Exercise description ▸ Could you restate every record below word for word?

Data records ▸
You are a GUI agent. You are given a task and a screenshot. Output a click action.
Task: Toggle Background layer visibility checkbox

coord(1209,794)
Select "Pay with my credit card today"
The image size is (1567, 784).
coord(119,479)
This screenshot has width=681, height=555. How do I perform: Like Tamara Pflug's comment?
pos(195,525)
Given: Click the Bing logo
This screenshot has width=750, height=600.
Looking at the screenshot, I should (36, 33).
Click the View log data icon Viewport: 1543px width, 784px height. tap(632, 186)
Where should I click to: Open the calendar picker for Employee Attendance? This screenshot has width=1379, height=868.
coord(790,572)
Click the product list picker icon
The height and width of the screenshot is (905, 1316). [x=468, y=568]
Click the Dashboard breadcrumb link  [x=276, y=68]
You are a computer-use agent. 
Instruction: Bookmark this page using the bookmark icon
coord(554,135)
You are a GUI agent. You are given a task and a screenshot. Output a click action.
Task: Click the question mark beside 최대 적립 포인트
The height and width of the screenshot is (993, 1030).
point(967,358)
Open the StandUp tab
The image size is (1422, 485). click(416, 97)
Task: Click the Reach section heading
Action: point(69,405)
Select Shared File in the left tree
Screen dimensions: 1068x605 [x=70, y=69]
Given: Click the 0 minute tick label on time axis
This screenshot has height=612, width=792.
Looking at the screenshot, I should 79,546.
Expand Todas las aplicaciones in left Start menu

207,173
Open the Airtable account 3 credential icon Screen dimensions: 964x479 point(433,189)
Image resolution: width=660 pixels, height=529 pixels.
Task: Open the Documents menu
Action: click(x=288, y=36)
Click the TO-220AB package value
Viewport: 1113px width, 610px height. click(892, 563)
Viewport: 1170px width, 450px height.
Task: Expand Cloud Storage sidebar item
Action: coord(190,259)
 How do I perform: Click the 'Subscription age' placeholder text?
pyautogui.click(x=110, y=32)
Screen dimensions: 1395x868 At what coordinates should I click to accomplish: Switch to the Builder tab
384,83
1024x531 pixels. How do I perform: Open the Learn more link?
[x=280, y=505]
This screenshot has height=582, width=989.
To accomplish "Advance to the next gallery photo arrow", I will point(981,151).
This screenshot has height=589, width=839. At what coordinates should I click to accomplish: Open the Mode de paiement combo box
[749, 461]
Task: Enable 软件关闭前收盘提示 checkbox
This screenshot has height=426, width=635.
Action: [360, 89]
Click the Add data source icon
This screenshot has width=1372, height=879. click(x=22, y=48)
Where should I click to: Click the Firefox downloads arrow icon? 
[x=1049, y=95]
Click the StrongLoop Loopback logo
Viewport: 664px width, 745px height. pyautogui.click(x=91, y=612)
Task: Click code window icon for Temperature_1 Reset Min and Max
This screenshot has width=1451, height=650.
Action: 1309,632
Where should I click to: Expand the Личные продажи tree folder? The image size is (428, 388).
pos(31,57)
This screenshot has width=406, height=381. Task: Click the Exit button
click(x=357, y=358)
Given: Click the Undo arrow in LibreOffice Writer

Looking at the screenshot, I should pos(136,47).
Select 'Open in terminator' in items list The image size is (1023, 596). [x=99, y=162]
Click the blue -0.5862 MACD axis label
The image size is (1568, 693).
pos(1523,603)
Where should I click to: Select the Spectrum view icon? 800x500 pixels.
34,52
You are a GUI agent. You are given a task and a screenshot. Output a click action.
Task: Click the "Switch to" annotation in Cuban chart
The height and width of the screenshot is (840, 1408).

Exercise answer ▸
You are a GUI agent. You are given a task and a screenshot. Output a click action.
Task: Toggle Background layer visibility checkbox

coord(1209,794)
Select "Pay with my credit card today"
The image size is (1567, 784).
coord(119,479)
This screenshot has width=681, height=555. How do I perform: Like Tamara Pflug's comment?
pos(195,525)
Given: Click the Bing logo
This screenshot has width=750, height=600.
Looking at the screenshot, I should (36, 33).
Click the View log data icon Viewport: 1543px width, 784px height. tap(632, 186)
Where should I click to: Open the calendar picker for Employee Attendance? This screenshot has width=1379, height=868.
coord(790,572)
Click the product list picker icon
The height and width of the screenshot is (905, 1316). [x=468, y=568]
Click the Dashboard breadcrumb link  [x=276, y=68]
You are a computer-use agent. 
Instruction: Bookmark this page using the bookmark icon
coord(554,135)
You are a GUI agent. You are given a task and a screenshot. Output a click action.
Task: Click the question mark beside 최대 적립 포인트
The height and width of the screenshot is (993, 1030).
point(967,358)
Open the StandUp tab
The image size is (1422, 485). click(416, 97)
Task: Click the Reach section heading
Action: point(69,405)
Select Shared File in the left tree
Screen dimensions: 1068x605 [x=70, y=69]
Given: Click the 0 minute tick label on time axis
This screenshot has height=612, width=792.
Looking at the screenshot, I should 79,546.
Expand Todas las aplicaciones in left Start menu

207,173
Open the Airtable account 3 credential icon Screen dimensions: 964x479 point(433,189)
Image resolution: width=660 pixels, height=529 pixels.
Task: Open the Documents menu
Action: click(x=288, y=36)
Click the TO-220AB package value
Viewport: 1113px width, 610px height. click(892, 563)
Viewport: 1170px width, 450px height.
Task: Expand Cloud Storage sidebar item
Action: coord(190,259)
 How do I perform: Click the 'Subscription age' placeholder text?
pyautogui.click(x=110, y=32)
Screen dimensions: 1395x868 At what coordinates should I click to accomplish: Switch to the Builder tab
384,83
1024x531 pixels. How do I perform: Open the Learn more link?
[x=280, y=505]
This screenshot has height=582, width=989.
To accomplish "Advance to the next gallery photo arrow", I will point(981,151).
This screenshot has height=589, width=839. At what coordinates should I click to accomplish: Open the Mode de paiement combo box
[749, 461]
Task: Enable 软件关闭前收盘提示 checkbox
This screenshot has height=426, width=635.
Action: [360, 89]
Click the Add data source icon
This screenshot has width=1372, height=879. click(x=22, y=48)
Where should I click to: Click the Firefox downloads arrow icon? 
[x=1049, y=95]
Click the StrongLoop Loopback logo
Viewport: 664px width, 745px height. pyautogui.click(x=91, y=612)
Task: Click code window icon for Temperature_1 Reset Min and Max
This screenshot has width=1451, height=650.
Action: 1309,632
Where should I click to: Expand the Личные продажи tree folder? The image size is (428, 388).
pos(31,57)
This screenshot has width=406, height=381. Task: Click the Exit button
click(x=357, y=358)
Given: Click the Undo arrow in LibreOffice Writer

Looking at the screenshot, I should pos(136,47).
Select 'Open in terminator' in items list The image size is (1023, 596). [x=99, y=162]
Click the blue -0.5862 MACD axis label
The image size is (1568, 693).
pos(1523,603)
Where should I click to: Select the Spectrum view icon? 800x500 pixels.
34,52
You are a GUI agent. You are given a task and a screenshot. Output a click action.
Task: Click the "Switch to" annotation in Cuban chart
The height and width of the screenshot is (840, 1408).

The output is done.